Retry with Exponential Backoff

For transient failures, retrying with increasing delays prevents thundering herd problems:

async function withRetry<T>(
  fn: () => Promise<T>,
  maxRetries: number = 3,
  baseDelay: number = 1000
): Promise<T> {
  for (let attempt = 0; attempt <= maxRetries; attempt++) {
    try {
      return await fn();
    } catch (error) {
      if (attempt === maxRetries) throw error;
      const delay = baseDelay * Math.pow(2, attempt) + Math.random() * 1000;
      await new Promise((resolve) => setTimeout(resolve, delay));
    }
  }
  throw new Error("Unreachable");
}

The random jitter prevents multiple clients from retrying at exactly the same intervals, which would just shift the load spike.

Database Scaling Strategies

Read Replicas

The simplest scaling strategy is adding read replicas.
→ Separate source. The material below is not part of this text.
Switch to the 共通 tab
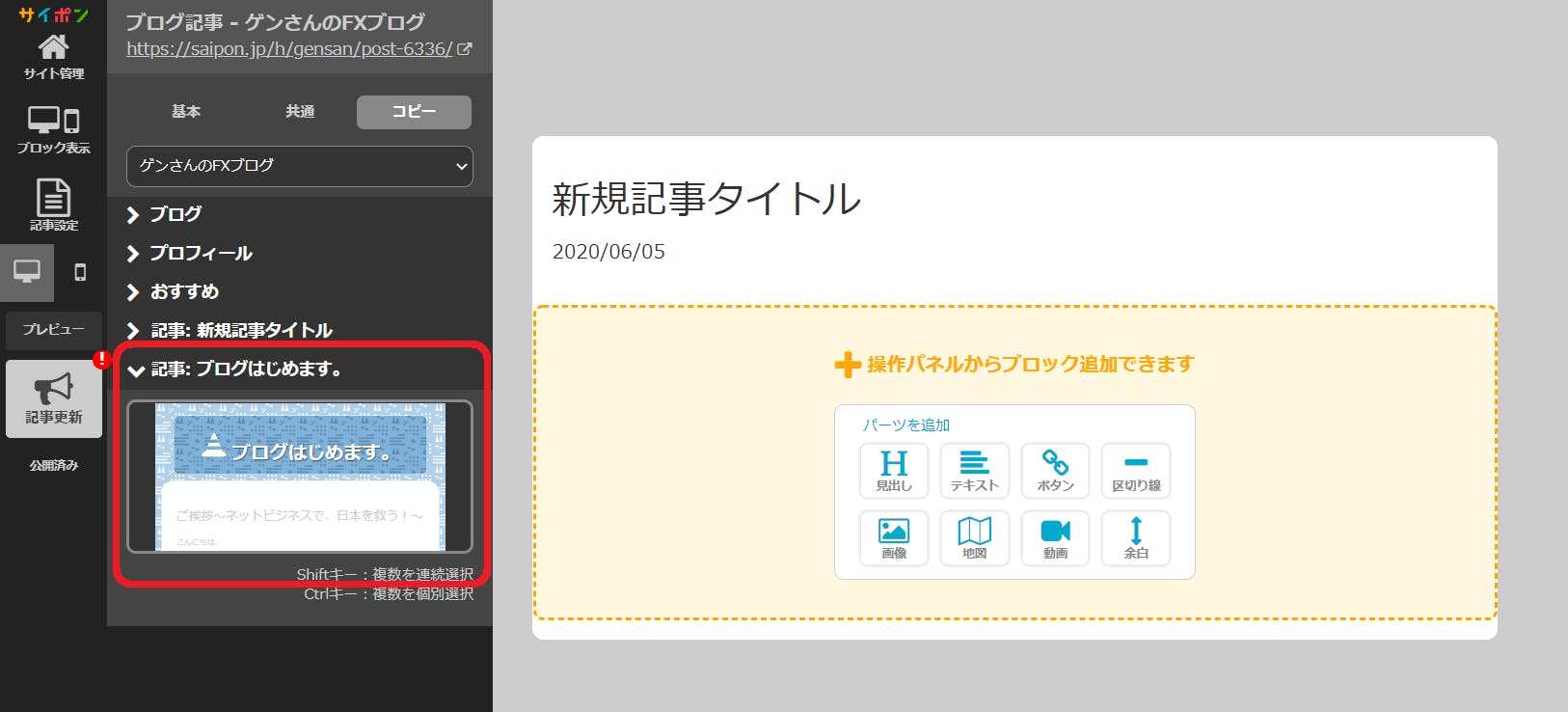The height and width of the screenshot is (712, 1568). [x=300, y=112]
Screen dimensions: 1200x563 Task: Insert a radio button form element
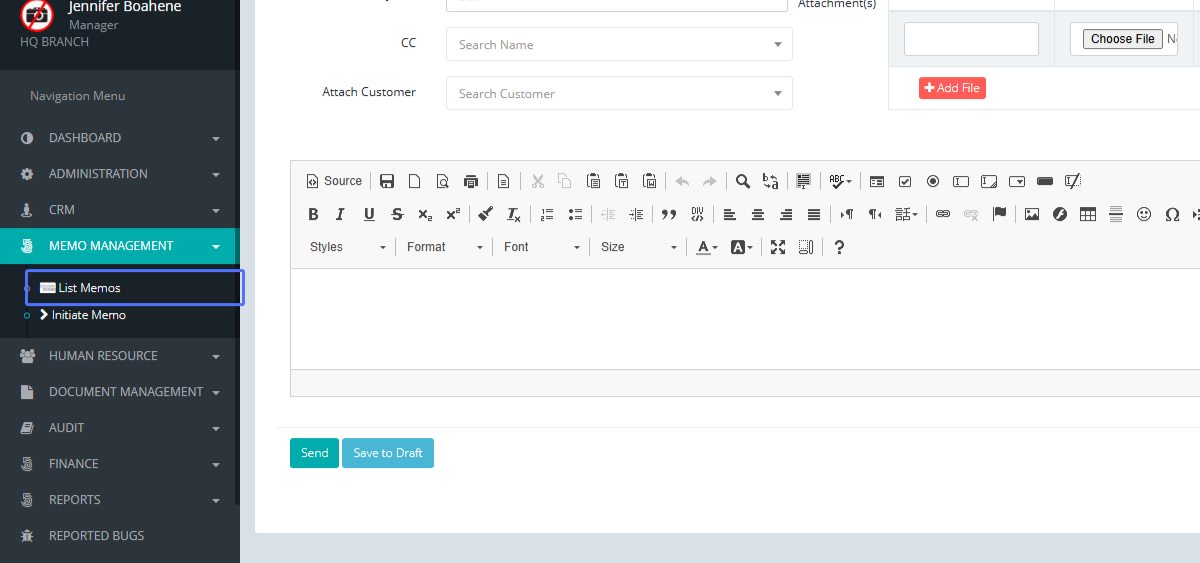point(933,181)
Direct all writes to the primary and distribute reads across replicas. This works well when reads outnumber writes significantly, which is the case for most applications.

Sharding

When a single database cannot handle your write volume, you need to partition data across multiple databases. The sharding key selection is critical:

User ID works well for multi-tenant systems
Geographic region works for location-based data
Time-based works for append-heavy workloads like logs

The downside is that cross-shard queries become expensive or impossible, so choose your shard key based on your most common access patterns.

Practical Advice

After working with distributed systems across different scales, a few lessons stand out:

Measure before optimizing. Instrument your system and let the data tell you where the bottlenecks actually are.
Prefer boring technology. PostgreSQL, Redis, and a message queue solve most problems. Exotic databases solve exotic problems you probably do not have.
Design for failure. Every network call can fail. Every service can go down. Build your system assuming these failures will happen.
Keep services coarse-grained. Microservices that are too small create more problems than they solve. If two services always deploy together, they should be one service.
Invest in observability. Distributed tracing, structured logging, and metrics dashboards are not optional at scale. You cannot fix what you cannot see.

The goal is not to build the most sophisticated distributed system. The goal is to build one that reliably serves your users while remaining maintainable by your team.